Davison's distinctively reedy voice may deter the masses, but moments of lyrical beauty await those fortunate enough to discover this fine band.
Maps and Atlases attempt to escape their "math-rock" fate
Maps and Atlases
Beware and Be Grateful
The word "mathematics" still instils a chill in those of us who once struggled with the subject, which probably amounts to a sizeable percentage of the world's population. So when a spate of wilfully complex bands emerged a few years ago and were collectively dubbed "math-rock", they looked set to remain a rather niche proposition.
Chicago's Maps and Atlases are actively attempting to escape that fate with this sophomore album, which takes their experimental riffs in a more accessible direction. "No more remote and dark years," sings the frontman Dave Davison on the track of the same name, as if describing his own career. The record begins in a slightly obtuse fashion with Old & Gray's patchwork beats, looped vocals and startlingly intense coda, but a segue into the funky pop of Fever lifts the spirits, followed by Winter's catchy chord changes.

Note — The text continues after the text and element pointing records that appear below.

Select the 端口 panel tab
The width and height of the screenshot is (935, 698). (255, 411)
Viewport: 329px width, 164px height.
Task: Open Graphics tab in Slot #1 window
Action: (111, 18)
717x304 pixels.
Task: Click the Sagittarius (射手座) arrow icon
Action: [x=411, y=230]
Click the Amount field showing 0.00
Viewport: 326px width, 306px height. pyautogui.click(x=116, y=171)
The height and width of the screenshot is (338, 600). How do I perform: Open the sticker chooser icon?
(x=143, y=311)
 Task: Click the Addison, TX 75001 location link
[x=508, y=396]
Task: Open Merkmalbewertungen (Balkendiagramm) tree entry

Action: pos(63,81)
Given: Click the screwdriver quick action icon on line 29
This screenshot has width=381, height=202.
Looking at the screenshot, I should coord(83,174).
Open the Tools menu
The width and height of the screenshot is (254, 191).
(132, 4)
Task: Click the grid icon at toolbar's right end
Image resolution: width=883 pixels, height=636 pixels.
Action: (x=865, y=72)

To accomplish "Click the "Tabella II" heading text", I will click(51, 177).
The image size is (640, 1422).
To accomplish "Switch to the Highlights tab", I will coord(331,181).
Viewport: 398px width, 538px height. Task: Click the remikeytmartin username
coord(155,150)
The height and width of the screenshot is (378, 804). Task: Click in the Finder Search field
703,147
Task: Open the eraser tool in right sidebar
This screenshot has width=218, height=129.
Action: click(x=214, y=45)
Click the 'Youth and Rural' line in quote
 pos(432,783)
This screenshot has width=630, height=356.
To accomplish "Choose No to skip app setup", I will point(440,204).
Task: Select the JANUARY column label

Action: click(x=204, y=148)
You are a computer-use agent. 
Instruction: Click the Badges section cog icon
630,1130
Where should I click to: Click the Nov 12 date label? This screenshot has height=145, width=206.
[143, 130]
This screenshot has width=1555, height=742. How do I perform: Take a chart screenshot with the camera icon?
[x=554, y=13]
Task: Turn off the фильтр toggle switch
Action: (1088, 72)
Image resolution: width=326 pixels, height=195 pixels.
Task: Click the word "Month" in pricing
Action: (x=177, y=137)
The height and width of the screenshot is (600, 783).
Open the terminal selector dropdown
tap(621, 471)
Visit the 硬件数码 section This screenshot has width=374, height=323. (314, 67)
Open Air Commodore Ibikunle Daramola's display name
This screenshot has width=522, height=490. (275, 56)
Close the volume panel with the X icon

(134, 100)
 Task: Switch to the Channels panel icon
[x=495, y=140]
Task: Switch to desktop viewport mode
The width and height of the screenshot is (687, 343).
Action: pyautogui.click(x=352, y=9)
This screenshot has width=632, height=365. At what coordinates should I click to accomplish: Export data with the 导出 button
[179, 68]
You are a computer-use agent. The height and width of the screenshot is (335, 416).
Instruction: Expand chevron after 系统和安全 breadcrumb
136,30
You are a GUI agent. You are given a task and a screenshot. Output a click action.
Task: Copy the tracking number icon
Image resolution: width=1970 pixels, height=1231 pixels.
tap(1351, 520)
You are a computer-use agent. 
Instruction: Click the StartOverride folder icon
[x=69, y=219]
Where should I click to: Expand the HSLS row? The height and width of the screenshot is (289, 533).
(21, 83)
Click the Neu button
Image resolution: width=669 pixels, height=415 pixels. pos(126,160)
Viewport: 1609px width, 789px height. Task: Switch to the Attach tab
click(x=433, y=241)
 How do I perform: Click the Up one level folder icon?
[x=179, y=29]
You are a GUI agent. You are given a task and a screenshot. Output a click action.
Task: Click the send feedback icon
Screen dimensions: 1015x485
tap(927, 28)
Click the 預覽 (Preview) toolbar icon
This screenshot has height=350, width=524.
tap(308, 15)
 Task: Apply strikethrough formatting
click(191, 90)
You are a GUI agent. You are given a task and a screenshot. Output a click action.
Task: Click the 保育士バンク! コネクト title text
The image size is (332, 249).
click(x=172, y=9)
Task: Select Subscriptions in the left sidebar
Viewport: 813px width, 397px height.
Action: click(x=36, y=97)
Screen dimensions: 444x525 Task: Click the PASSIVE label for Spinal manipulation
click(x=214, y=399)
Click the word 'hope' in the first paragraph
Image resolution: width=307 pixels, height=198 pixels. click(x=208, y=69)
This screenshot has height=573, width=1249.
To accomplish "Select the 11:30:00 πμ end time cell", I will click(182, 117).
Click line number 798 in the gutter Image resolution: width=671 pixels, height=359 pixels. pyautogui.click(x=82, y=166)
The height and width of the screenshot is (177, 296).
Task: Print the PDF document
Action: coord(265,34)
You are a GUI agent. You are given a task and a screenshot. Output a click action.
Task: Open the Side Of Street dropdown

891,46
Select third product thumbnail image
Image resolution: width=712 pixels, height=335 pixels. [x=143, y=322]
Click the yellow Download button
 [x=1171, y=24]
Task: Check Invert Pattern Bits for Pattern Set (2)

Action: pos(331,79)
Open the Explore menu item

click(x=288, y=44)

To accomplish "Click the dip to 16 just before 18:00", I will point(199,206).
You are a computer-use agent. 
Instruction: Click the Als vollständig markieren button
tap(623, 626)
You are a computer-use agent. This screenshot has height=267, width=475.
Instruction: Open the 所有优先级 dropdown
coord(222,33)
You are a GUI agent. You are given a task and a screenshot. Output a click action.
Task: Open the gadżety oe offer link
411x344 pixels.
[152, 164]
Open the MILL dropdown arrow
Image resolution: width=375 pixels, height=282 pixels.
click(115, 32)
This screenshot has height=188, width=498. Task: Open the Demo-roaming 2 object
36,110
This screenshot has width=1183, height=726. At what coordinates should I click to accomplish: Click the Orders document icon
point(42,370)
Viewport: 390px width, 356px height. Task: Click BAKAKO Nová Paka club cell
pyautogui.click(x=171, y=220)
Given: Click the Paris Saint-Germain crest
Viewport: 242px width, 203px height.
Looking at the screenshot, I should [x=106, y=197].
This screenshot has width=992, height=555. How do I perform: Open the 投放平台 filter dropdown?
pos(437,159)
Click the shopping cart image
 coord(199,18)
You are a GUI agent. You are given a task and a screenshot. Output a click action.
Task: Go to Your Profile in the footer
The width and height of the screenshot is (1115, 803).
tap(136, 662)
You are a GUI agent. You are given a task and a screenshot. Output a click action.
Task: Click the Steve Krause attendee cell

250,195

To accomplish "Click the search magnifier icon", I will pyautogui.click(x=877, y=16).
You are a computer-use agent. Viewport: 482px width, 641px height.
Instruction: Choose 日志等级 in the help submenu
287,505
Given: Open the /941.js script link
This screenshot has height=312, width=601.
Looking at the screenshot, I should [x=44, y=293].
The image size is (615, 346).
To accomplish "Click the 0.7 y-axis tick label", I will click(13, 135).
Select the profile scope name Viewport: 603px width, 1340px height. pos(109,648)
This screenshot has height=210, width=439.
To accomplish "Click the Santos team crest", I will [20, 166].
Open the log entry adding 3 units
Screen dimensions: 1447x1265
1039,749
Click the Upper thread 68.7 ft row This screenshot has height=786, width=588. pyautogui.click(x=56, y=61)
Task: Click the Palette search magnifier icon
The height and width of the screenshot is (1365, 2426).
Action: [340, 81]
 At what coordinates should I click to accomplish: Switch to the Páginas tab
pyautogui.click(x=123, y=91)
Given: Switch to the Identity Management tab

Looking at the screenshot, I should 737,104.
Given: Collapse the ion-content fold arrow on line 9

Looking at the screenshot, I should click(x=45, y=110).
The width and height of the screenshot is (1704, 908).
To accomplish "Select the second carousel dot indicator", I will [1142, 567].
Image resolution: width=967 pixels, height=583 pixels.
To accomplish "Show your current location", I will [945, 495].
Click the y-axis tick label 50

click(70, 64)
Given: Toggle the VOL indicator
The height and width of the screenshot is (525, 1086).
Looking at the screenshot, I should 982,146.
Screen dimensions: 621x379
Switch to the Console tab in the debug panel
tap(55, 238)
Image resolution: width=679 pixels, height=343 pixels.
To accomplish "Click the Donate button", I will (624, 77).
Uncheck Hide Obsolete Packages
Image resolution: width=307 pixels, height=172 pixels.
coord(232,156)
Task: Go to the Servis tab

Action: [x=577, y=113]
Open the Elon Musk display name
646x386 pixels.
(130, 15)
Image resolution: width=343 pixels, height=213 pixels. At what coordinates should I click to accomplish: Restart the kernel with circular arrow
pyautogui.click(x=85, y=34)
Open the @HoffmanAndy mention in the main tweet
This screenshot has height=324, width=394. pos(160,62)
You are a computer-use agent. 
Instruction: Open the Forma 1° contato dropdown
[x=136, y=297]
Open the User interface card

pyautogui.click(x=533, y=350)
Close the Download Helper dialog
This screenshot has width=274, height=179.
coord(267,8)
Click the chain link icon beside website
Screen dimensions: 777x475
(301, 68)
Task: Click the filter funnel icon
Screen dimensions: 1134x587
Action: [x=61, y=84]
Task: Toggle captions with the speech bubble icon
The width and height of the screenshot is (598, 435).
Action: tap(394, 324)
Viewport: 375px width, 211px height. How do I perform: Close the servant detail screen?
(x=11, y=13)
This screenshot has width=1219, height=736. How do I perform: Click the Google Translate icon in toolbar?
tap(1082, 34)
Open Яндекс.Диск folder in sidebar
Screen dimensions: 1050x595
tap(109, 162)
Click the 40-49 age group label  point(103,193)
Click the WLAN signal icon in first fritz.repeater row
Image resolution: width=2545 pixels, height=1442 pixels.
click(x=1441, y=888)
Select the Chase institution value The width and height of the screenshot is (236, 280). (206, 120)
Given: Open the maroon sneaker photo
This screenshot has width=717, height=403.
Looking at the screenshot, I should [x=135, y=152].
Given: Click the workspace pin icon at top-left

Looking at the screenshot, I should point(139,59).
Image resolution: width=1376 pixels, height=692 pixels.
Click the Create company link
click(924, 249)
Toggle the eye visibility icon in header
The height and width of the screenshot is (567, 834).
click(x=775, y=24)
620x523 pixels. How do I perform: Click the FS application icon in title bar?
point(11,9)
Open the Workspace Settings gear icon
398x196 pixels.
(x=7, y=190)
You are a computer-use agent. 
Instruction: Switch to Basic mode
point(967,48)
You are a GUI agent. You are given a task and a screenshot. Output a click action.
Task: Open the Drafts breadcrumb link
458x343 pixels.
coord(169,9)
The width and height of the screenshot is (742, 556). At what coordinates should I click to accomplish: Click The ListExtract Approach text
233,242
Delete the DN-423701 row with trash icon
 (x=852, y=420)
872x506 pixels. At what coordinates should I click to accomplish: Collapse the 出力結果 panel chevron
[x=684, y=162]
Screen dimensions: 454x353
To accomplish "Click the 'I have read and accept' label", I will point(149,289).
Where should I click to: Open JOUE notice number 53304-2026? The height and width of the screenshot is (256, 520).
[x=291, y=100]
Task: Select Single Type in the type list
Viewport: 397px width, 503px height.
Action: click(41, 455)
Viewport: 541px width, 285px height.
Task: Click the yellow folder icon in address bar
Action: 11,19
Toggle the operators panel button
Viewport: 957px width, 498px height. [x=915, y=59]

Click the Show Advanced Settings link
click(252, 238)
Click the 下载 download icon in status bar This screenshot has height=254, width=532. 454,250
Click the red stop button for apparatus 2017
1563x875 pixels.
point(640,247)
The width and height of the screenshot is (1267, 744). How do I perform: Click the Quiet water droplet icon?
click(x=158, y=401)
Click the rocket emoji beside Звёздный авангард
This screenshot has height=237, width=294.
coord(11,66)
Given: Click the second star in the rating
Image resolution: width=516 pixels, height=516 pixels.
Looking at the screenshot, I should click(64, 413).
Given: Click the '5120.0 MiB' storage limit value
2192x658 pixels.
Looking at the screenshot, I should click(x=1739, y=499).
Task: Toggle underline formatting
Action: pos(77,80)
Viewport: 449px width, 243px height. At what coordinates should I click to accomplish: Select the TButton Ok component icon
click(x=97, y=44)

Sometimes the band veer too far from their experimental origins, such as on the straightforward guitar rock of Vampires, and the best bits are surprisingly danceable. Silver Self, Be Three Years Old and Bugs all marry African-style rhythms and quirky melodies, as if Diplo had produced Paul Simon's Graceland.
Davison's distinctively reedy voice may deter the masses, but moments of lyrical beauty await those fortunate enough to discover this fine band, such as his broken-hearted lament in Old & Gray: "Our writing on the wall is under three coats of paint, in an apartment we don't live in anymore." Chin up, Dave. The remote and dark years may soon be over.